**Data shown**

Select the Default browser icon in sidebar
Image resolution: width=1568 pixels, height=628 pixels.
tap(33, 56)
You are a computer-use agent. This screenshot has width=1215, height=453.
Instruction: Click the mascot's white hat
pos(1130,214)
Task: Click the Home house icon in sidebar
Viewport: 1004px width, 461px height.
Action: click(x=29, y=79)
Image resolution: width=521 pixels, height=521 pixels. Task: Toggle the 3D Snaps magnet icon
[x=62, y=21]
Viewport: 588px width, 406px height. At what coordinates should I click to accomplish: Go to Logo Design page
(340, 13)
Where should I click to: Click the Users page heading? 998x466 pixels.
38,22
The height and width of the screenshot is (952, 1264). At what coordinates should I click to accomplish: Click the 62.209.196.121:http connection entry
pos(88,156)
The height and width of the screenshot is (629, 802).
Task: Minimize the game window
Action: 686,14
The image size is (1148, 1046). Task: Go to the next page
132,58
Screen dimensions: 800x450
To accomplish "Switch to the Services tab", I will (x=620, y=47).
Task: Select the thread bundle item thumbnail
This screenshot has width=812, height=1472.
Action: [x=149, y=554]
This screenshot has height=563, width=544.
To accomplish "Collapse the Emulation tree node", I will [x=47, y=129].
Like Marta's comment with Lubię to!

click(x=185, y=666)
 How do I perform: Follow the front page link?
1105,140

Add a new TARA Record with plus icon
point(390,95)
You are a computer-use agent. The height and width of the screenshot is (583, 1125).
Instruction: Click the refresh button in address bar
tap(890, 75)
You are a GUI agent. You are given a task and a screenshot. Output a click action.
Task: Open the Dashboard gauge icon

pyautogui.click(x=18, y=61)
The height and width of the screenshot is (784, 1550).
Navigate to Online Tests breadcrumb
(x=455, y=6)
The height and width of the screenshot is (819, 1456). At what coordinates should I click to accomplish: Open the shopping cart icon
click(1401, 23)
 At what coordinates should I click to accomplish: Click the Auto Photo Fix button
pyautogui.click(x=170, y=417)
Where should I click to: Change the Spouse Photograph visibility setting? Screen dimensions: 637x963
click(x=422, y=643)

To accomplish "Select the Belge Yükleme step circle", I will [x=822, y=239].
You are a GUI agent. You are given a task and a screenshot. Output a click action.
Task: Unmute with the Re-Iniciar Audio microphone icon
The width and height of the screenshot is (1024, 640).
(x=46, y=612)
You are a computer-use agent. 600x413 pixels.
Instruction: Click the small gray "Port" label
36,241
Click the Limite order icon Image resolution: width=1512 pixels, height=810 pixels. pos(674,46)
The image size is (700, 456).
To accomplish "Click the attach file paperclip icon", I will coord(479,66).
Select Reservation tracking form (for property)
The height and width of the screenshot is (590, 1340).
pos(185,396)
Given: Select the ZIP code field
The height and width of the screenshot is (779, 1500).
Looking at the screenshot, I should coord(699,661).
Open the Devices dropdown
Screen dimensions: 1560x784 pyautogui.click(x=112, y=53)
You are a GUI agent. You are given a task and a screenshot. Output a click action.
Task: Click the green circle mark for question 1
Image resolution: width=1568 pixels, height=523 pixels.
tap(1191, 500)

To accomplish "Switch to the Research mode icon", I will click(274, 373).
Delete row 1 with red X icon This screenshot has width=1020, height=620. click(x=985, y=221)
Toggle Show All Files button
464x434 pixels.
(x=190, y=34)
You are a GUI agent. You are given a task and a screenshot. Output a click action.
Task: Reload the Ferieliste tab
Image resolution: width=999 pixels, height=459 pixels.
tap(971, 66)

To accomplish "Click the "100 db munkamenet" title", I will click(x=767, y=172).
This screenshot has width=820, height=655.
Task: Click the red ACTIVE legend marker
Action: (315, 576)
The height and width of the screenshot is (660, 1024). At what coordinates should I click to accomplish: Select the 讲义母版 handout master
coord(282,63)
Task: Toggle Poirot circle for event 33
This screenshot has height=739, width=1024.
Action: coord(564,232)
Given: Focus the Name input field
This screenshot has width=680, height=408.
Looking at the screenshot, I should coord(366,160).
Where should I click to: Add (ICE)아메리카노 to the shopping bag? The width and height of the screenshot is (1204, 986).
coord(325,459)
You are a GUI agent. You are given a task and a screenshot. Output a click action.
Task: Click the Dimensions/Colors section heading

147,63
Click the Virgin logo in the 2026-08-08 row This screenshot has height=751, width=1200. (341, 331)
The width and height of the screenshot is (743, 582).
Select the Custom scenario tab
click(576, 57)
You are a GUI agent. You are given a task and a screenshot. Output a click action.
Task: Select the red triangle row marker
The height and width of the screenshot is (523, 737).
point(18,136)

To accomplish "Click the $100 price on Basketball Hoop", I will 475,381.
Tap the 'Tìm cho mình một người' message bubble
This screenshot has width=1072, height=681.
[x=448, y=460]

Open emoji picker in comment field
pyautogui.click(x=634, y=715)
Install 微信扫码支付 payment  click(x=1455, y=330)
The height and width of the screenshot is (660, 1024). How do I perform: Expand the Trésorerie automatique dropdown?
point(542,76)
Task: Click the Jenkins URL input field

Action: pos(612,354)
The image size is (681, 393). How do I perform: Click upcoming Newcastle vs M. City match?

**Assignment**
Each entry above must be repeated exactly, with nothing dropped.

**Output**
Select the Default browser icon in sidebar
Image resolution: width=1568 pixels, height=628 pixels.
tap(33, 56)
You are a computer-use agent. This screenshot has width=1215, height=453.
Instruction: Click the mascot's white hat
pos(1130,214)
Task: Click the Home house icon in sidebar
Viewport: 1004px width, 461px height.
Action: click(x=29, y=79)
Image resolution: width=521 pixels, height=521 pixels. Task: Toggle the 3D Snaps magnet icon
[x=62, y=21]
Viewport: 588px width, 406px height. At what coordinates should I click to accomplish: Go to Logo Design page
(340, 13)
Where should I click to: Click the Users page heading? 998x466 pixels.
38,22
The height and width of the screenshot is (952, 1264). At what coordinates should I click to accomplish: Click the 62.209.196.121:http connection entry
pos(88,156)
The height and width of the screenshot is (629, 802).
Task: Minimize the game window
Action: 686,14
The image size is (1148, 1046). Task: Go to the next page
132,58
Screen dimensions: 800x450
To accomplish "Switch to the Services tab", I will (x=620, y=47).
Task: Select the thread bundle item thumbnail
This screenshot has width=812, height=1472.
Action: [x=149, y=554]
This screenshot has height=563, width=544.
To accomplish "Collapse the Emulation tree node", I will [x=47, y=129].
Like Marta's comment with Lubię to!

click(x=185, y=666)
 How do I perform: Follow the front page link?
1105,140

Add a new TARA Record with plus icon
point(390,95)
You are a computer-use agent. The height and width of the screenshot is (583, 1125).
Instruction: Click the refresh button in address bar
tap(890, 75)
You are a GUI agent. You are given a task and a screenshot. Output a click action.
Task: Open the Dashboard gauge icon

pyautogui.click(x=18, y=61)
The height and width of the screenshot is (784, 1550).
Navigate to Online Tests breadcrumb
(x=455, y=6)
The height and width of the screenshot is (819, 1456). At what coordinates should I click to accomplish: Open the shopping cart icon
click(1401, 23)
 At what coordinates should I click to accomplish: Click the Auto Photo Fix button
pyautogui.click(x=170, y=417)
Where should I click to: Change the Spouse Photograph visibility setting? Screen dimensions: 637x963
click(x=422, y=643)

To accomplish "Select the Belge Yükleme step circle", I will [x=822, y=239].
You are a GUI agent. You are given a task and a screenshot. Output a click action.
Task: Unmute with the Re-Iniciar Audio microphone icon
The width and height of the screenshot is (1024, 640).
(x=46, y=612)
You are a computer-use agent. 600x413 pixels.
Instruction: Click the small gray "Port" label
36,241
Click the Limite order icon Image resolution: width=1512 pixels, height=810 pixels. pos(674,46)
The image size is (700, 456).
To accomplish "Click the attach file paperclip icon", I will coord(479,66).
Select Reservation tracking form (for property)
The height and width of the screenshot is (590, 1340).
pos(185,396)
Given: Select the ZIP code field
The height and width of the screenshot is (779, 1500).
Looking at the screenshot, I should coord(699,661).
Open the Devices dropdown
Screen dimensions: 1560x784 pyautogui.click(x=112, y=53)
You are a GUI agent. You are given a task and a screenshot. Output a click action.
Task: Click the green circle mark for question 1
Image resolution: width=1568 pixels, height=523 pixels.
tap(1191, 500)

To accomplish "Switch to the Research mode icon", I will click(274, 373).
Delete row 1 with red X icon This screenshot has width=1020, height=620. click(x=985, y=221)
Toggle Show All Files button
464x434 pixels.
(x=190, y=34)
You are a GUI agent. You are given a task and a screenshot. Output a click action.
Task: Reload the Ferieliste tab
Image resolution: width=999 pixels, height=459 pixels.
tap(971, 66)

To accomplish "Click the "100 db munkamenet" title", I will click(x=767, y=172).
This screenshot has width=820, height=655.
Task: Click the red ACTIVE legend marker
Action: (315, 576)
The height and width of the screenshot is (660, 1024). At what coordinates should I click to accomplish: Select the 讲义母版 handout master
coord(282,63)
Task: Toggle Poirot circle for event 33
This screenshot has height=739, width=1024.
Action: coord(564,232)
Given: Focus the Name input field
This screenshot has width=680, height=408.
Looking at the screenshot, I should coord(366,160).
Where should I click to: Add (ICE)아메리카노 to the shopping bag? The width and height of the screenshot is (1204, 986).
coord(325,459)
You are a GUI agent. You are given a task and a screenshot. Output a click action.
Task: Click the Dimensions/Colors section heading

147,63
Click the Virgin logo in the 2026-08-08 row This screenshot has height=751, width=1200. (341, 331)
The width and height of the screenshot is (743, 582).
Select the Custom scenario tab
click(576, 57)
You are a GUI agent. You are given a task and a screenshot. Output a click action.
Task: Select the red triangle row marker
The height and width of the screenshot is (523, 737).
point(18,136)

To accomplish "Click the $100 price on Basketball Hoop", I will 475,381.
Tap the 'Tìm cho mình một người' message bubble
This screenshot has width=1072, height=681.
[x=448, y=460]

Open emoji picker in comment field
pyautogui.click(x=634, y=715)
Install 微信扫码支付 payment  click(x=1455, y=330)
The height and width of the screenshot is (660, 1024). How do I perform: Expand the Trésorerie automatique dropdown?
point(542,76)
Task: Click the Jenkins URL input field

Action: pos(612,354)
The image size is (681, 393). How do I perform: Click upcoming Newcastle vs M. City match?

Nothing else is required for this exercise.